The proposed permanent fix to the sustainable growth rate (SGR) formula may bring big changes to interoperability.
Rep. Michael Burgess (R-Tex.) has introduced H.R. 1470 to repeal and replace the Sustainable Growth Rate formula that Medicare uses to pay physicians. The bill as introduced does not include language to change policy on the ICD-10 compliance date or the two-midnight rule pertaining to hospital payments. However, it does lay out a program to have “widespread” electronic health records interoperability in 2019, with the threat that certified EHRs not supporting interoperability could be decertified.

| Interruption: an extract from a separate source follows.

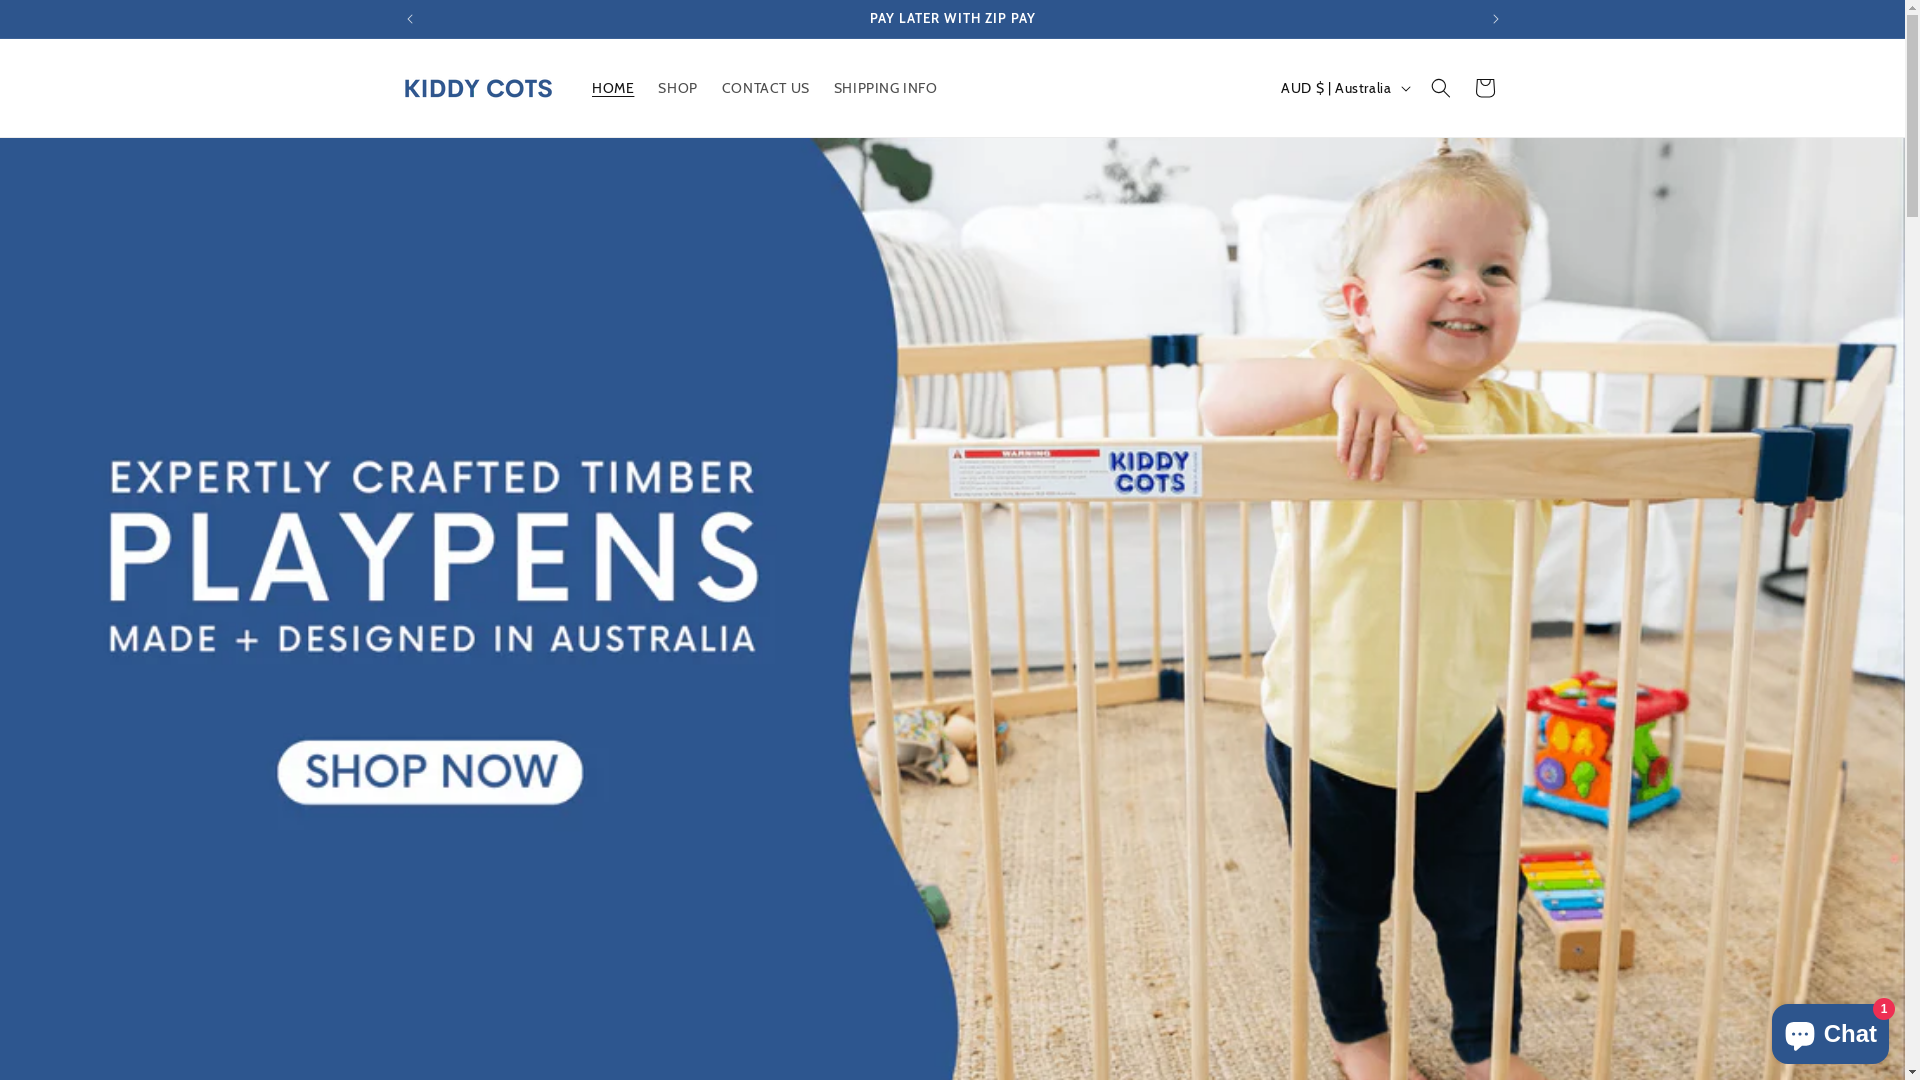 The image size is (1920, 1080). Describe the element at coordinates (1830, 1029) in the screenshot. I see `'Shopify online store chat'` at that location.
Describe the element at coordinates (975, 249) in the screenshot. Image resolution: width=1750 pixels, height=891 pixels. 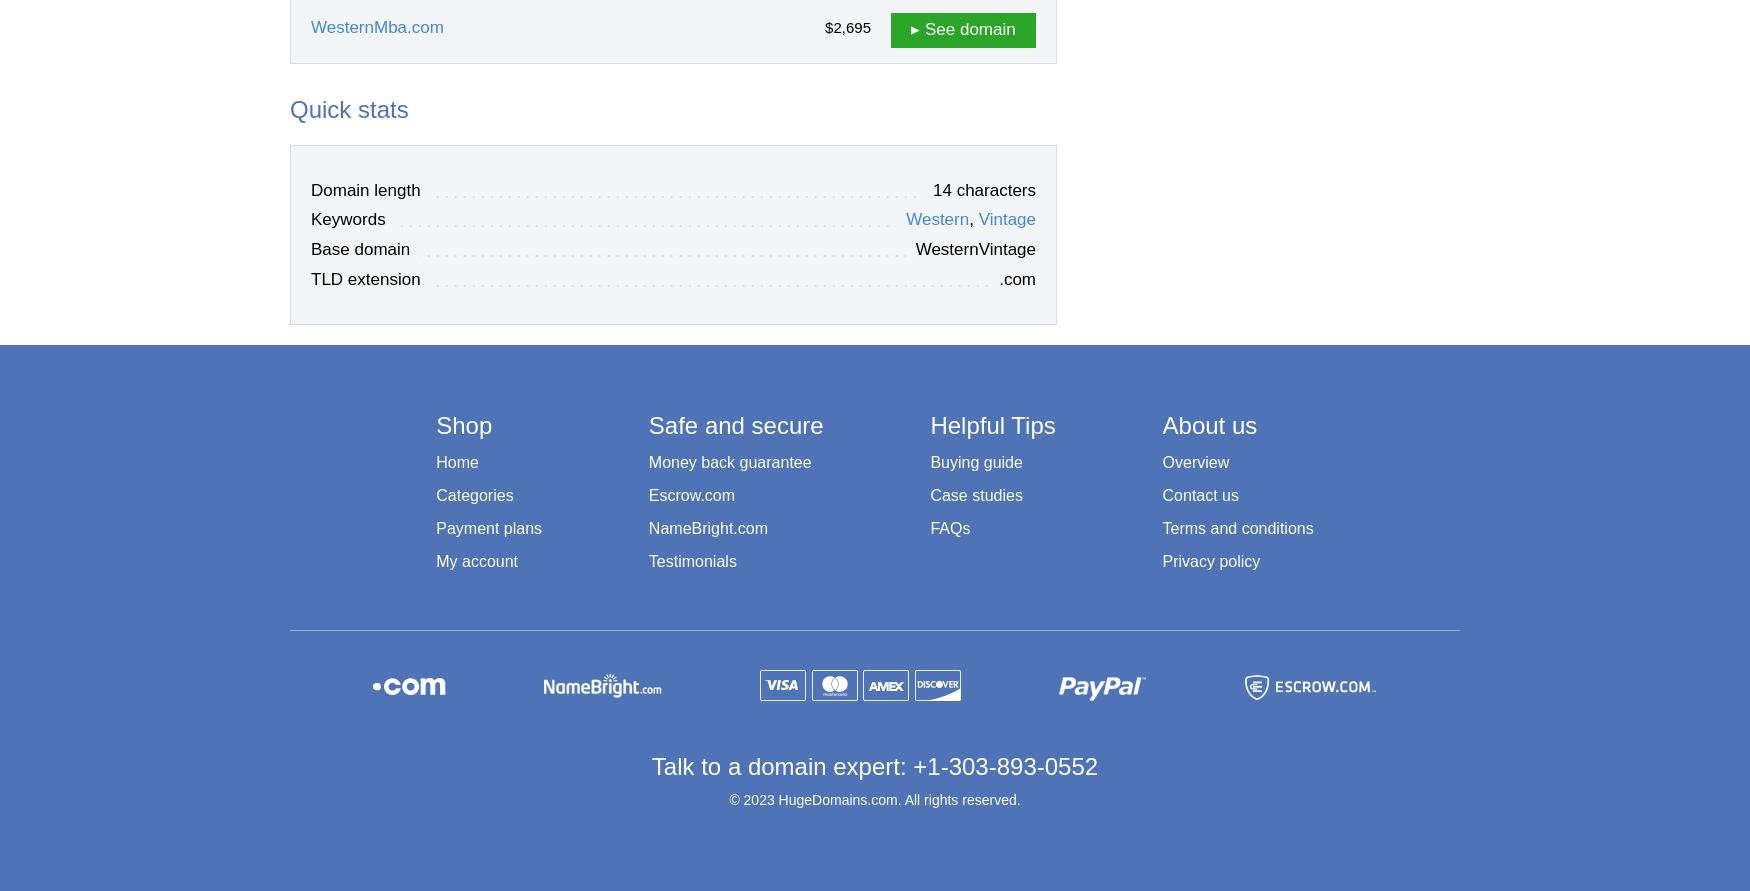
I see `'WesternVintage'` at that location.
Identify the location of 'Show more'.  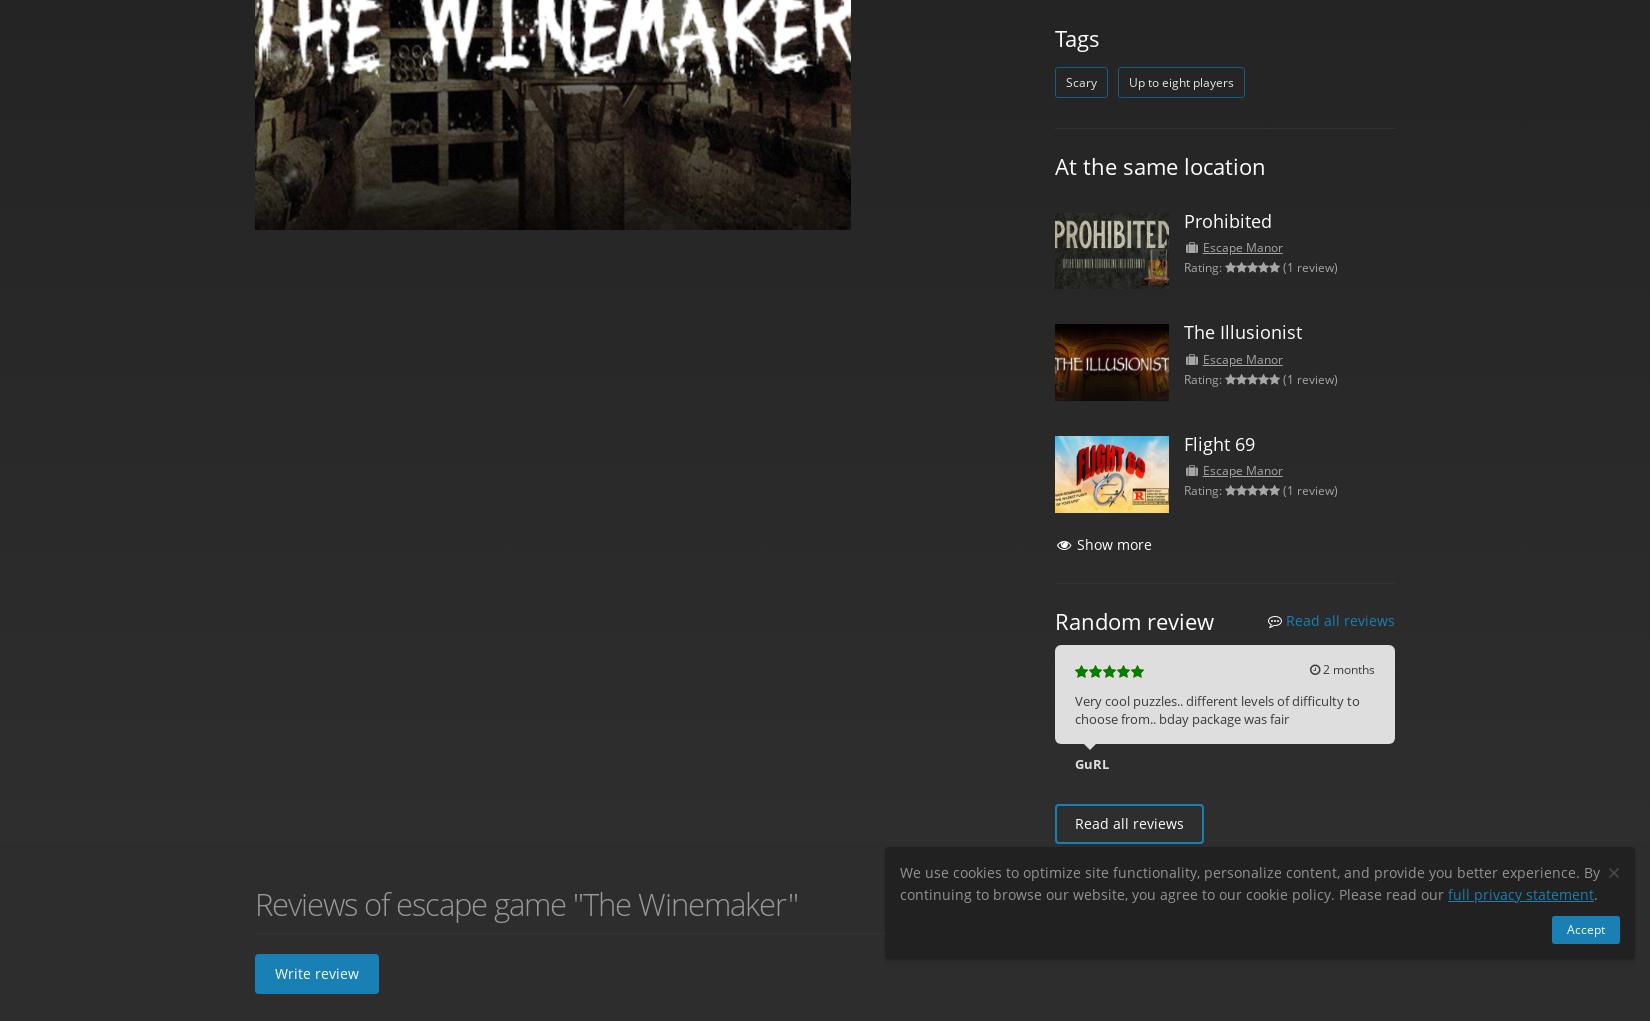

“As a consequence of a significant Federal investment in the implementation of health information technology through the Medicare and Medicaid EHR incentive programs, Congress declares it a national objective to achieve widespread exchange of health information through interoperable EHR technology nationwide by December, 31, 2018,” according to the 158-page bill, available here.
Burgess’ legislation, which won’t be the only SGR bill being considered in the House and Senate, defines widespread interoperability as meaning “interoperability between certified EHR systems employed by meaningful EHR users under the Medicare and Medicaid EHR incentive programs and other clinicians and healthcare providers on a nationwide basis.” The bill includes incentives, such as streamlined quality reporting, for providers who are not eligible for the meaningful use program to use certified EHRs.
In the legislation, interoperability is defined as “the ability of two or more health information systems or components to exchange clinical and other information and to use the information that has been exchanged using common standards as to provide access to longitudinal information for health care providers in order to facilitate coordinated care and improved patient outcomes.”
Further, the Department of Health and Human Services would be tasked to establish metrics to identify the extent to which interoperability objectives are being achieved, and to submit a report to Congress identifying objectives not being met along with recommendations to get them back on track. These recommended actions could include: “to adjust payments for not being meaningful EHR users under the Medicare EHR incentive programs;” and “criteria for decertifying certified EHR technology products.”
The legislation also calls for EHR users to demonstrate, possibly through attestation, that they have not “knowingly and willfully taken action (such as to disable functionality) to limit or restrict the compatibility or interoperability of the certified EHR technology.”